Lauterbach setzt das um, was sich SPD, Grüne und FDP in ihr gemeinsames Regierungsprogramm geschrieben hatten: Legalize it! Als politisches Vorhaben ist im Koalitionsvertrag festgehalten: "Wir führen die kontrollierte Abgabe von Cannabis an Erwachsene zu Genusszwecken in lizenzierten Geschäften ein." Das soll nun auf den Weg gebracht werden; nach langen Abstimmungen mit fast allen Bundesministerien und mit offenem Ende. Denn die Eckpunkte sind nur ein erster Schritt.
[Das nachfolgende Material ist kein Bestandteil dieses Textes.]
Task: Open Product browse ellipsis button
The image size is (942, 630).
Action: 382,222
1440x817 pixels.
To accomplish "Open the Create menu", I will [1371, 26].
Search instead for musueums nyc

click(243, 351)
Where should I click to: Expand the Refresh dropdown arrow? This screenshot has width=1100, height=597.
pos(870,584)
Sie müssen nun europäisch abgestimmt und möglicherweise noch einmal überarbeitet werden.
Immer wieder betont Lauterbach, dass die Regierung keine Ausweitung des Cannabis-Konsums wolle. Im Zentrum stehe der "Jugend- und Gesundheitsschutz". Der Schwarzmarkt solle bekämpft werden, in Bezug auf die Drogenpolitik sei Deutschland bislang "nicht besonders erfolgreich". Die Zahl der Konsumenten steige immer weiter an. Dem hofft die Bundesregierung entgegenzuwirken.
Noch ist der Besitz von Cannabis, Haschisch oder Marihuana in Deutschland strafbar. Er gilt als Verstoß gegen das Betäubungsmittelgesetz und kann verfolgt werden, genauso wie der Besitz härterer Drogen wie Heroin oder Ecstasy. Die von der Regierung angestrebte Reform könnte Polizei und Staatsanwaltschaften erheblich entlasten. Auch das war ein Ziel.
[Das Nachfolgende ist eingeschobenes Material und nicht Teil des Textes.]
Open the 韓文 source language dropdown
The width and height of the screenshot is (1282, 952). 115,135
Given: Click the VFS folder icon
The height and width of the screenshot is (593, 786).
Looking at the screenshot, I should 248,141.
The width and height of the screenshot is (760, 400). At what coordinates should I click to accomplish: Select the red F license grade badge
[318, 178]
Was steht drin im Entwurf?
Cannabis und der Wirkstoff Tetrahydrocannabinol (THC) sollen künftig rechtlich nicht mehr als Betäubungsmittel eingestuft werden. Der Erwerb und Besitz von maximal 20 bis 30 Gramm "Genusscannabis" zum Eigenkonsum sollen straffrei sein, unabhängig vom THC-Gehalt.
Privater Anbau wird in begrenztem Umfang erlaubt – "drei weibliche blühende Pflanzen pro volljähriger Person". Der Verkauf soll in "lizenzierten Fachgeschäften" – Zutritt erst ab 18 Jahren – und eventuell in Apotheken ermöglicht werden. Werbung für Cannabisprodukte wird untersagt und die Kaufmenge beschränkt werden. Einen Versandhandel wird es zunächst nicht geben.
"Wegen des erhöhten Risikos für cannabisbedingte Gehirnschädigungen in der Adoleszenz" soll geprüft werden, ob es für unter 21-jährige Käufer eine THC-Obergrenze geben soll.
Neben der Umsatzsteuer ist eine sogenannte "Cannabissteuer" geplant. Cannabis-Produkte zum Rauchen und Inhalieren oder zur Aufnahme in Form von Kapseln, Sprays oder Tropfen sollen zum Verkauf zugelassen werden. Sogenannte Edibles, also etwa Kekse oder Süßigkeiten mit Cannabis, zunächst nicht.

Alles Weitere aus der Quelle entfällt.